Text and item location lines:
%%

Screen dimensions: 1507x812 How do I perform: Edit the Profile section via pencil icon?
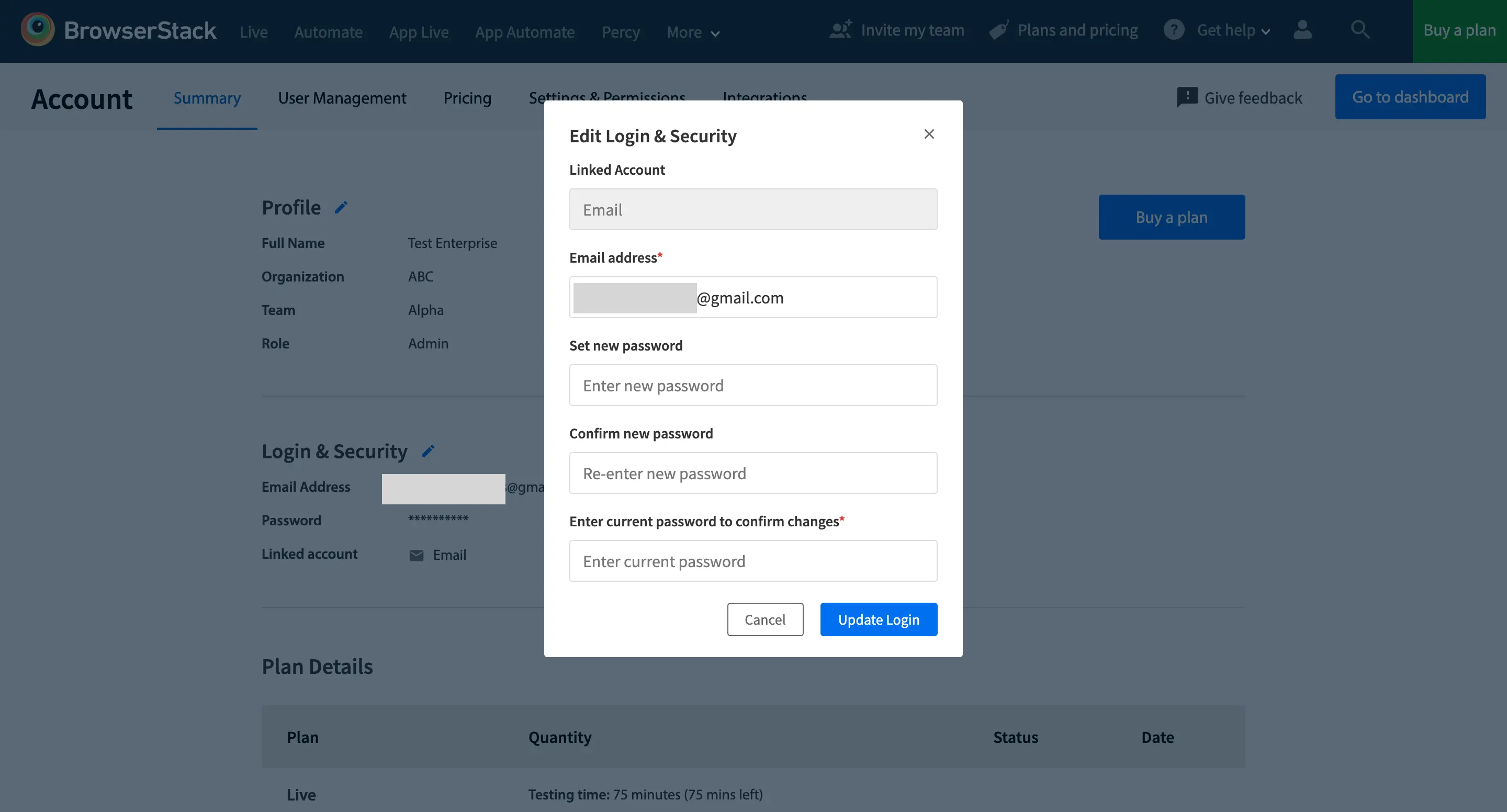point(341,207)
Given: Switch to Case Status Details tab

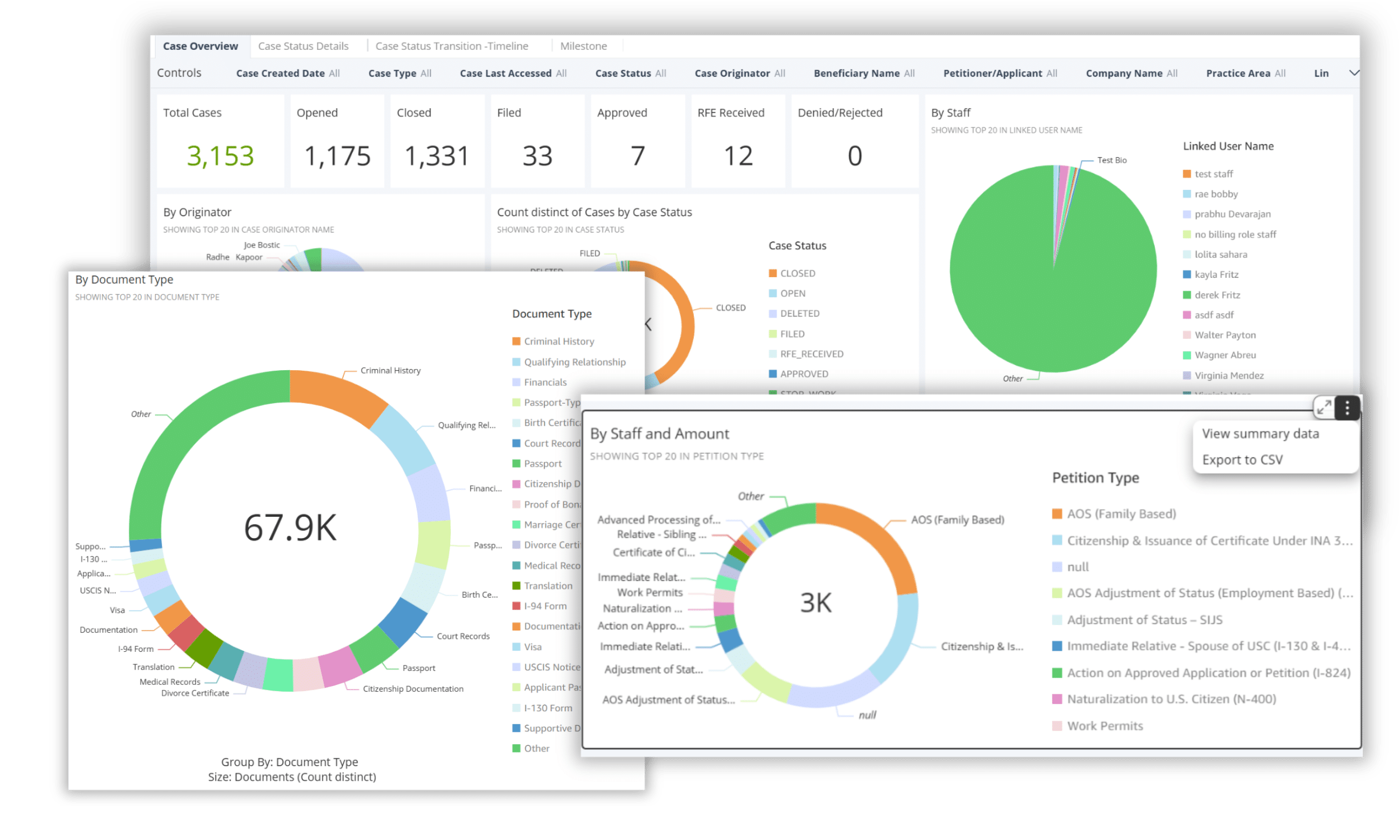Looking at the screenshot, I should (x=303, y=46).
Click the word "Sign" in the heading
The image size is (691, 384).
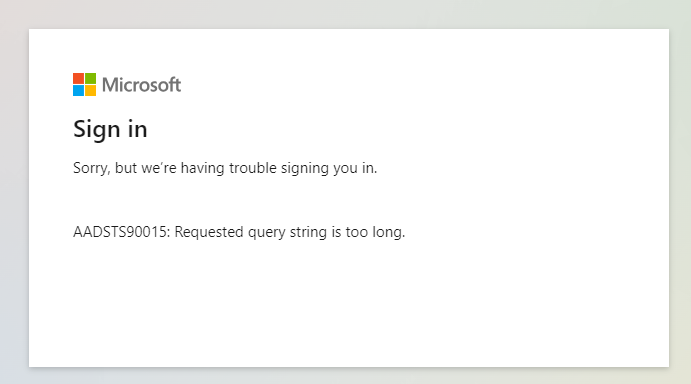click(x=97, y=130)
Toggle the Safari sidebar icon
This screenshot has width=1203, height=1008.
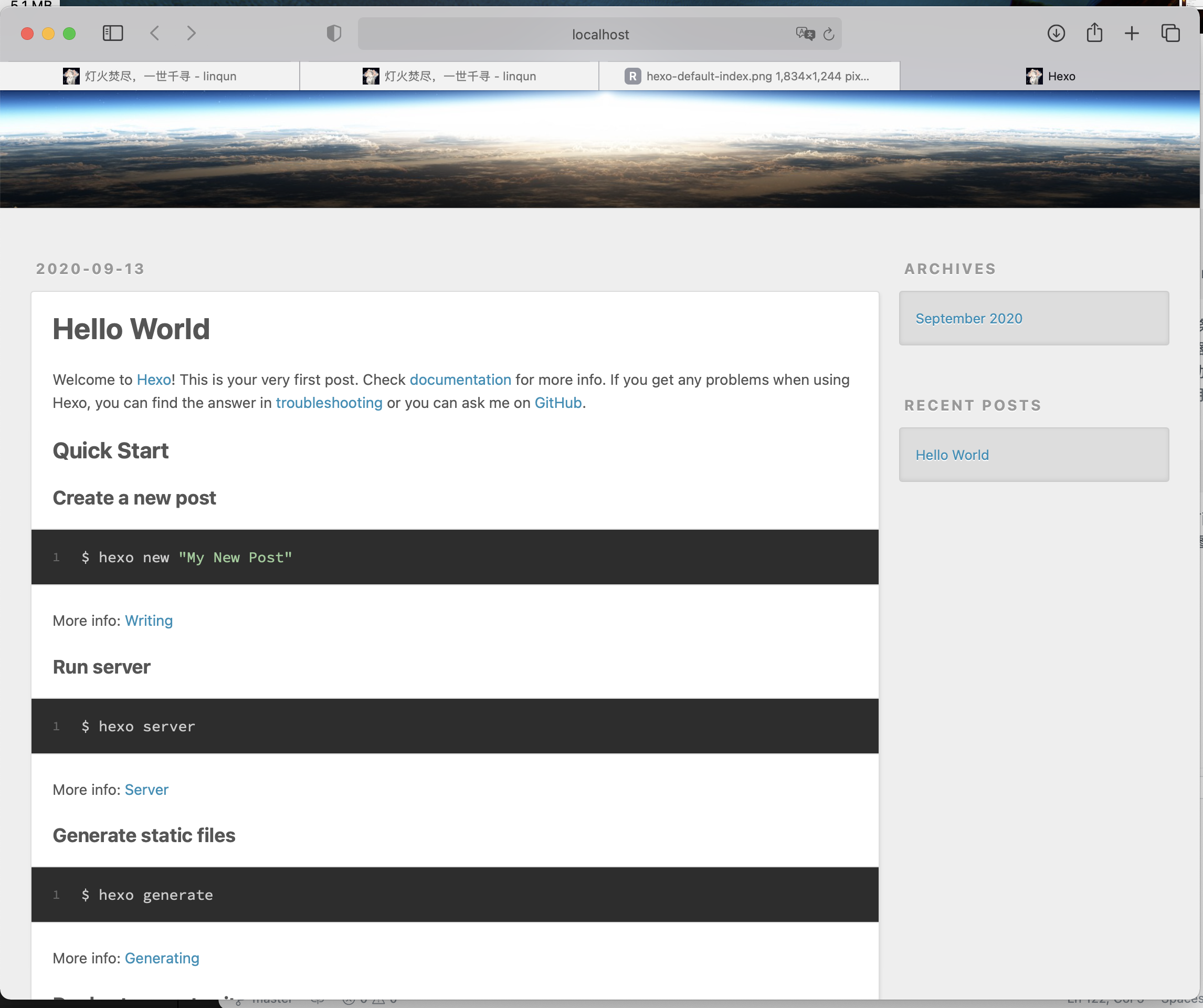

%%

- **Given task**:
Change every "icon" in the lines above to "button" and keep everything else the same. Leave the pictures out of your answer.

- **Solution to this exercise**:
Screen dimensions: 1507x812 How do I perform: Edit the Profile section via pencil button?
point(341,207)
Given: Switch to Case Status Details tab

Looking at the screenshot, I should (x=303, y=46).
Click the word "Sign" in the heading
The image size is (691, 384).
click(x=97, y=130)
Toggle the Safari sidebar button
This screenshot has width=1203, height=1008.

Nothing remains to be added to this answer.